# Work instructions
1: Copy the passage on information overload in storage management from "Tuesday, September 26, 2006" up to and including "attention by administrators.".
2: Continue the article on information overload in storage management from where it stops.

# Reading passage
Tuesday, September 26, 2006

Too Much of a Good Thing: Managing Information Overload in Storage Management

http://www.gfi.com/news/en/esmlaunch.htm
http://www.enterpriseitplanet.com/storage/features/article.php/2215321

When managing storage and other network elements, you can easily end up with far too much of a good thing. Servers, routers, switches, desktops, firewalls, intrusion detection systems - each produce a wealth of information detailing every aspect of their performance, as well as the performance of related network elements. Result: You end up with an overwhelming amount of data. A vast sea of unimportant alerts within device-specific logs masks a handful of vital alerts that require immediate analyses, coordination and priority attention by administrators.

"Our admins will go in and look at the logs to see what happened before a server locked up," says Steve Luciano, Network Administrator for New Pig Corporation an industrial safety and plant maintenance vendor headquartered in Tipton, Pennsylvania. "But is difficult to keep on top of all the servers amongst everything else they have to do."

[Dataset excerpt]

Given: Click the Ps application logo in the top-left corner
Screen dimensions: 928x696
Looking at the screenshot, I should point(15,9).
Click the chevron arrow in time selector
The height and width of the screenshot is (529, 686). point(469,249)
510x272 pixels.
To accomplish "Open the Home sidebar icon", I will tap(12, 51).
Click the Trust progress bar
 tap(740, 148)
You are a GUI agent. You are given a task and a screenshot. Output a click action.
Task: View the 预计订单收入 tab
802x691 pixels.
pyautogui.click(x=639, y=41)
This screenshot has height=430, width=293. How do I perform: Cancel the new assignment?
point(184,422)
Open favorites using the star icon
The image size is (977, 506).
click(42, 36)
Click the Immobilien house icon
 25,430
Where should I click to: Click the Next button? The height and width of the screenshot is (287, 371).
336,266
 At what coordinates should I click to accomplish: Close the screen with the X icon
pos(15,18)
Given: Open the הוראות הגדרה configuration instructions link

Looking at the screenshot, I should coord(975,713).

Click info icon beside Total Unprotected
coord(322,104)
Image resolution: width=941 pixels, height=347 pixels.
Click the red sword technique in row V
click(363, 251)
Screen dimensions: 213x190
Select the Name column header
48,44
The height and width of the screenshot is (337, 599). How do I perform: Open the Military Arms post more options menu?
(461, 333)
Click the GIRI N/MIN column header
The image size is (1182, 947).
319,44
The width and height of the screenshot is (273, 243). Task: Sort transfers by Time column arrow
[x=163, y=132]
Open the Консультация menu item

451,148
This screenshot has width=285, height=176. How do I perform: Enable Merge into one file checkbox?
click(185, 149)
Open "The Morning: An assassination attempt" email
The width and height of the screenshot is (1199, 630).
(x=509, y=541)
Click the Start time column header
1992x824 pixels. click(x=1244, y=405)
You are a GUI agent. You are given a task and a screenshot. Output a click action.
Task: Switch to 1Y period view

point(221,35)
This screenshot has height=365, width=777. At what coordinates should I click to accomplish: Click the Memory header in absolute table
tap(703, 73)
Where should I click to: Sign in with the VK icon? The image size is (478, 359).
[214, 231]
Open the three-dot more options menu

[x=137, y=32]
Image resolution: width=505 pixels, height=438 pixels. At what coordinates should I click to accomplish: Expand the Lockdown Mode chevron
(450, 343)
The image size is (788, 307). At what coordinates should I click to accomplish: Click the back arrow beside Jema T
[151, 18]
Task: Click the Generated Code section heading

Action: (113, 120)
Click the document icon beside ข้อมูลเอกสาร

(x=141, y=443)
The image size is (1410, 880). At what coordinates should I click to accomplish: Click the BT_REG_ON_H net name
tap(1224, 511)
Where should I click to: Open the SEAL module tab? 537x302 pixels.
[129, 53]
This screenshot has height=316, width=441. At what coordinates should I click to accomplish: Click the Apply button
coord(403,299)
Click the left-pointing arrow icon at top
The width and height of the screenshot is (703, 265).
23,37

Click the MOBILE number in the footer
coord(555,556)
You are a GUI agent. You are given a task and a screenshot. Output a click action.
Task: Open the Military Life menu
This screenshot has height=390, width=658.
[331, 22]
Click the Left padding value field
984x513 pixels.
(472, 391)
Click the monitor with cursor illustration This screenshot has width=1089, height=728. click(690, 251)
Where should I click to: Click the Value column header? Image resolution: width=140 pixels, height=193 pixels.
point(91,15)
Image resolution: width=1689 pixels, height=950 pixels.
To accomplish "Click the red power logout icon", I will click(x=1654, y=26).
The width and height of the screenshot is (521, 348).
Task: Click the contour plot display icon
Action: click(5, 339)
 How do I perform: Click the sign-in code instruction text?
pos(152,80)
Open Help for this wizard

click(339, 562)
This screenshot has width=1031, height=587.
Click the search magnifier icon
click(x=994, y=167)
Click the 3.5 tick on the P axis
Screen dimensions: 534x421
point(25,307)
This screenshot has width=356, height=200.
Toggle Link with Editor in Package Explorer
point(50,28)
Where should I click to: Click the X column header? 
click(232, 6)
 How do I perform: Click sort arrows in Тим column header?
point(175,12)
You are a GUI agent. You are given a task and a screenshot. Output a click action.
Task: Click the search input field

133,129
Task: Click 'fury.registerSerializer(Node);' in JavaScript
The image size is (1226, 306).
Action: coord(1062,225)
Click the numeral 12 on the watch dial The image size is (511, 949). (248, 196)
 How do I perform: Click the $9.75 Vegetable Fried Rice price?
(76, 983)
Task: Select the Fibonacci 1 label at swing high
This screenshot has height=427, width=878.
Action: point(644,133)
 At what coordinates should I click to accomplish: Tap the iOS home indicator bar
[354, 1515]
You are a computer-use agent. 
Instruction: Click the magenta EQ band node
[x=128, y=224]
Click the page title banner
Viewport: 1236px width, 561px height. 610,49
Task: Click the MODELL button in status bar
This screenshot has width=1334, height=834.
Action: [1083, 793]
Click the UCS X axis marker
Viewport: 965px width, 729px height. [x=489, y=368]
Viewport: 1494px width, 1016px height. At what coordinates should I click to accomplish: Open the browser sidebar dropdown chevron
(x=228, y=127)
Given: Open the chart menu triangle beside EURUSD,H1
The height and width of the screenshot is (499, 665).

# Results of the exercise
1:
Tuesday, September 26, 2006

Too Much of a Good Thing: Managing Information Overload in Storage Management

http://www.gfi.com/news/en/esmlaunch.htm
http://www.enterpriseitplanet.com/storage/features/article.php/2215321

When managing storage and other network elements, you can easily end up with far too much of a good thing. Servers, routers, switches, desktops, firewalls, intrusion detection systems - each produce a wealth of information detailing every aspect of their performance, as well as the performance of related network elements. Result: You end up with an overwhelming amount of data. A vast sea of unimportant alerts within device-specific logs masks a handful of vital alerts that require immediate analyses, coordination and priority attention by administrators.

2:
New Pig searched for a means of presenting storage and networking information from disparate sources in a useful and centralized format. This led to the company acquiring and installing Event Log Management (ELM) software.

Mother Lode

The key element to track when managing storage systems is of course the disk drives.

"You have to understand that disk drives are like light bulbs," says Paul Santeler, VP of Management Networking and High Availability Products Group at Hewlett-Packard Company (Palo Alto, CA). "They will fail. It is how well prepared you are when one fails that makes the difference between a well-run or poorly run data center."

To help in preparations for an upcoming failure, disks use a system called Self-Monitoring Analysis and Reporting Technology (S.M.A.R.T.). S.M.A.R.T. monitors up to thirty different items within the drive - such as seek time, head flying height, the amount of time it takes to spin a disk up to its rated speed and drive internal temperature.

S.M.A.R.T. analyzes all these monitored elements and creates an overall health assessment for the drive based on algorithms the manufacture establishes for that particular model. When it appears a device is approaching the failure point, the device should alert the administrator in enough time to back up the drive and replace it. If the disk is part of a RAID array, there is an additional level of protection.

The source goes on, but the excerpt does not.